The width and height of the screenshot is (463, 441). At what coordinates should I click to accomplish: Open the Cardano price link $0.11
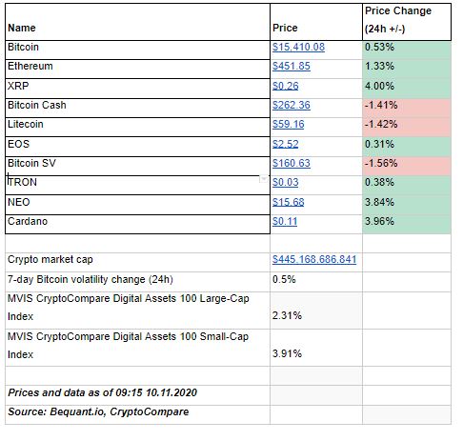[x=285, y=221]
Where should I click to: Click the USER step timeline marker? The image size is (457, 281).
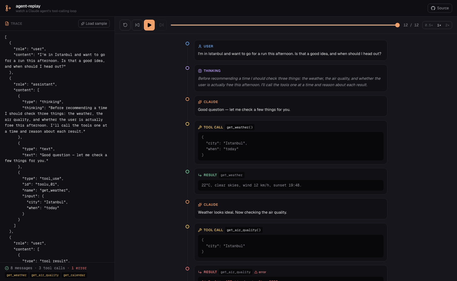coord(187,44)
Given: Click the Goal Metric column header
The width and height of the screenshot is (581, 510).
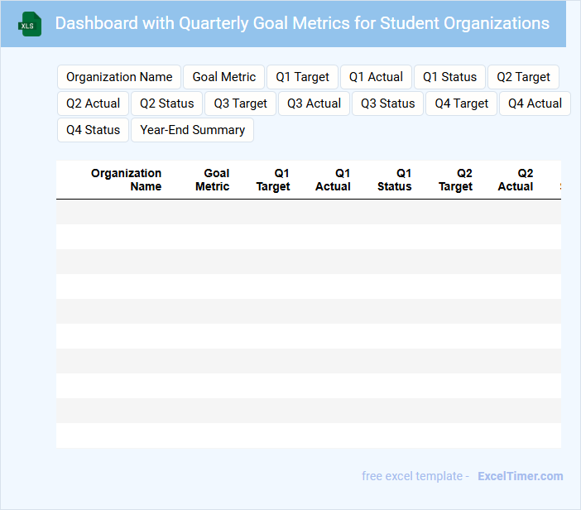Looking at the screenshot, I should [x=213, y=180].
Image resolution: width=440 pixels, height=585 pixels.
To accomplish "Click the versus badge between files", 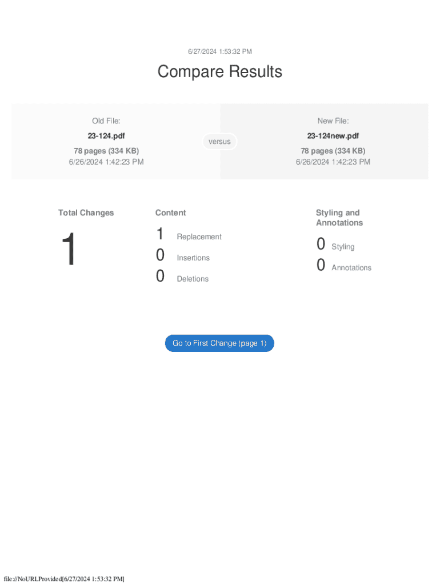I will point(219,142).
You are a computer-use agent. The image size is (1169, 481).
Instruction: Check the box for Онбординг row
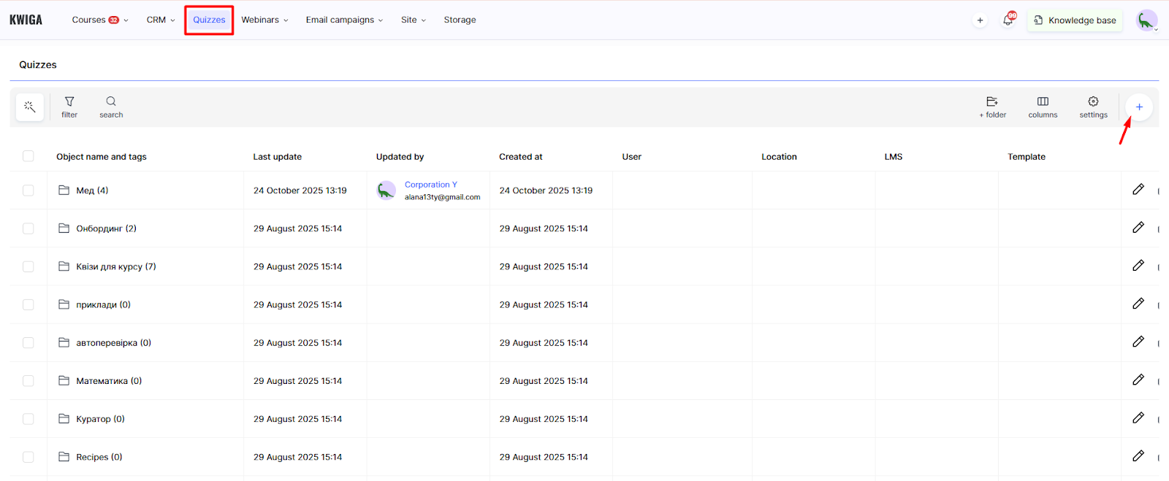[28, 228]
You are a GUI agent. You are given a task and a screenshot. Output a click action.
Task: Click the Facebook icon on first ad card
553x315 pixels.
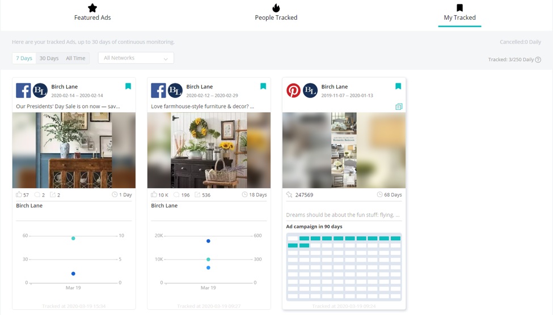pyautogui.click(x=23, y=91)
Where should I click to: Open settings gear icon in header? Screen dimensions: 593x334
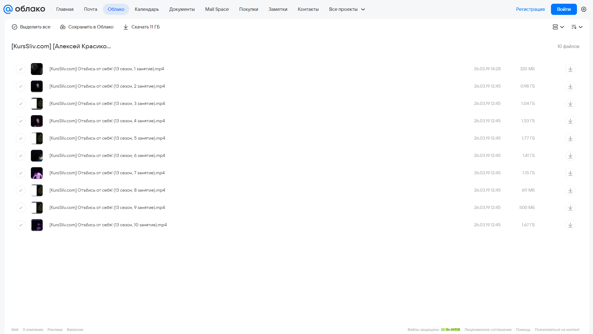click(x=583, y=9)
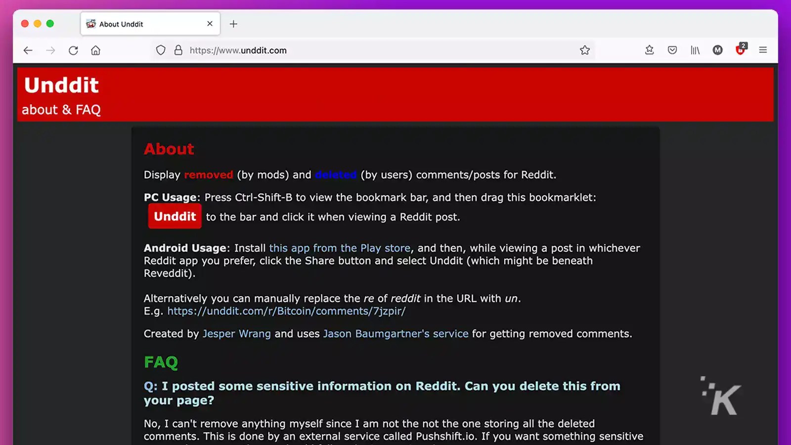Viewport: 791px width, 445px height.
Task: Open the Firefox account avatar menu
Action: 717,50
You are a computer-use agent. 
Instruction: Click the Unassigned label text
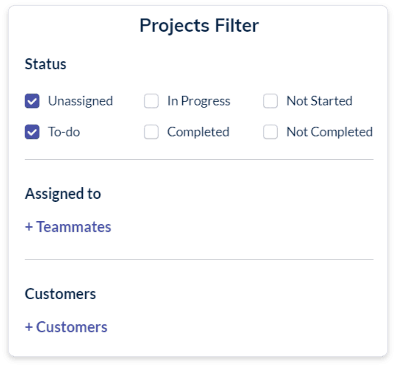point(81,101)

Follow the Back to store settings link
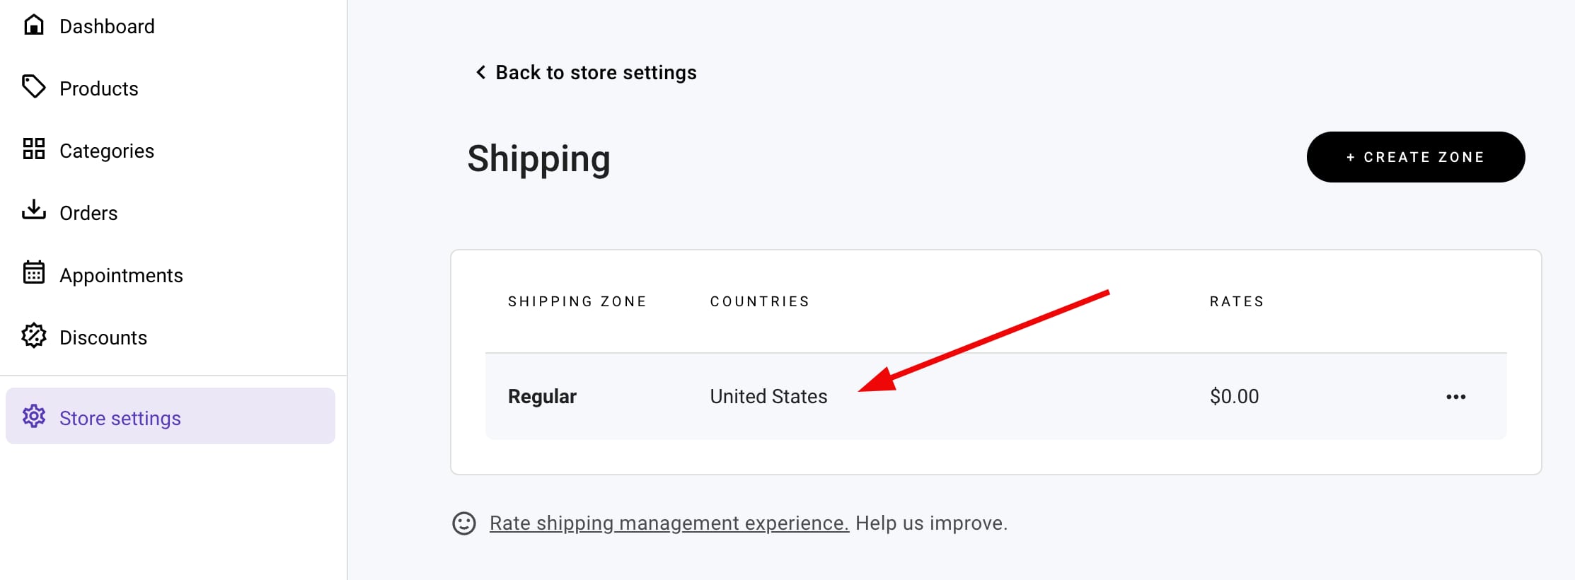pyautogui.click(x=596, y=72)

- - -

**DIRECTIONS**
What do you get if you reproduce everything from the line containing "You are a GUI" down to the line containing "Action: 717,50" in the entries above, with both of those lines included and the pictures left out?

**TASK ANSWER**
You are a GUI agent. You are given a task and a screenshot. Output a click action.
Task: Click the Facebook icon on first ad card
553x315 pixels.
pyautogui.click(x=23, y=91)
Where should I click to: Open settings gear icon in header? Screen dimensions: 593x334
click(x=583, y=9)
Viewport: 791px width, 445px height.
Task: Open the Firefox account avatar menu
Action: 717,50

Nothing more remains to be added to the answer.